0

I am using PHP and IIS 8 on a Windows Server 2012. I create an UTF-8 encoded file on the server and then I push it to the client with the following code:

                // Start upload to client
                $fullPath = $full_name;
                $fsize = filesize($fullPath);
                $path_parts = pathinfo($fullPath);
                $ext = strtolower($path_parts["extension"]);
                header("Content-type: application/octet-stream");
                header("Content-Disposition: attachment; filename=\"".$file_name."\"");
                header("Content-length: $fsize");
                header("Cache-control: private");
                readfile($full_name);

When the client receives the file it contains a starting BOM and (oh surprise) 3 characters are missing at the end of the file. I have checked the file on the server and it is saved there correctly (no BOM saved and the three missing characters are there).

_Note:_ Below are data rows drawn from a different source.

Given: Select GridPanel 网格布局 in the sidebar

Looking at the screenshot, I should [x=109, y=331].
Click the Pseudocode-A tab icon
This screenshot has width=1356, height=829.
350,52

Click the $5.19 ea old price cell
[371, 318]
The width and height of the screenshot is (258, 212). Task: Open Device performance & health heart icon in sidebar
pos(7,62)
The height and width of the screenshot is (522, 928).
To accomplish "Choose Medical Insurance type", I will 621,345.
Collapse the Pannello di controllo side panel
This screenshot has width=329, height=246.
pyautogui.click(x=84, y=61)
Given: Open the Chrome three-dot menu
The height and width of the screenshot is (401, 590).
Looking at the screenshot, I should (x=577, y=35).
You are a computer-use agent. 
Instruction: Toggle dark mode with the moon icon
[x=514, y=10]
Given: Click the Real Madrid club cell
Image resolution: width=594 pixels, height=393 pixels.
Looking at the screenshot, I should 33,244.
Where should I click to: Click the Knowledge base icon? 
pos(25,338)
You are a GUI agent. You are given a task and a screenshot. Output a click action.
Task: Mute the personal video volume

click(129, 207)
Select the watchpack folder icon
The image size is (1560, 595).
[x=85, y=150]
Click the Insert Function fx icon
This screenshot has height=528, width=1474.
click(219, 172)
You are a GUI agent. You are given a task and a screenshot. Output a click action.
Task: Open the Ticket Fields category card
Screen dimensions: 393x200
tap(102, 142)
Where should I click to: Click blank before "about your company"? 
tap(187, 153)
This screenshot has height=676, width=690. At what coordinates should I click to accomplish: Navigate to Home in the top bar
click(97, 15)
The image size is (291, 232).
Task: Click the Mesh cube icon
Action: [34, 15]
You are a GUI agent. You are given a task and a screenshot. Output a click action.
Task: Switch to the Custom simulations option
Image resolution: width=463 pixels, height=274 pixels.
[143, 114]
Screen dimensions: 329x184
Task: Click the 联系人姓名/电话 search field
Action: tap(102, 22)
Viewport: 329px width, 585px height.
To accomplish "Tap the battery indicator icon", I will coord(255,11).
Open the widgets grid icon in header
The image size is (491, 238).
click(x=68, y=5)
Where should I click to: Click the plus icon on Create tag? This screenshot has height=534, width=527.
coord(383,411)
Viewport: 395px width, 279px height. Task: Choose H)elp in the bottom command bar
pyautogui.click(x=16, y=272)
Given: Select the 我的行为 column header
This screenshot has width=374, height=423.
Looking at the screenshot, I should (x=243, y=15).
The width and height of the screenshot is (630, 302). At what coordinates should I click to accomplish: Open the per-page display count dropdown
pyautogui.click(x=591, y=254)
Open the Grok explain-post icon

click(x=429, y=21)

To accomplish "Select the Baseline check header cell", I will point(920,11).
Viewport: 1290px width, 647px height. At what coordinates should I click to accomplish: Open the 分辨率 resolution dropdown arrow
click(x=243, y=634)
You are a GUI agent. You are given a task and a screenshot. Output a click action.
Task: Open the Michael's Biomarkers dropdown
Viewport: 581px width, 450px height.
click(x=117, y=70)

The PHP script which creates and uploads the file has the header

header('Content-Type:text/html; charset=UTF-8');

I have resorted to add 3 times "line feed" at the end of the file to get the three missing characters. I could also have added +3 to the variable $fsize, but I do not feel comfortable doing that kind of cheat (it might shoot back). I think there should be a more elegant way out of this.

Curiously I am using the same code on a Win7 machine with IIS 7.5 and there is no issue there with the UTF-8 BOM addition. The PHP directory is a copy of the directory on the Win7 machine, including the php.ini file.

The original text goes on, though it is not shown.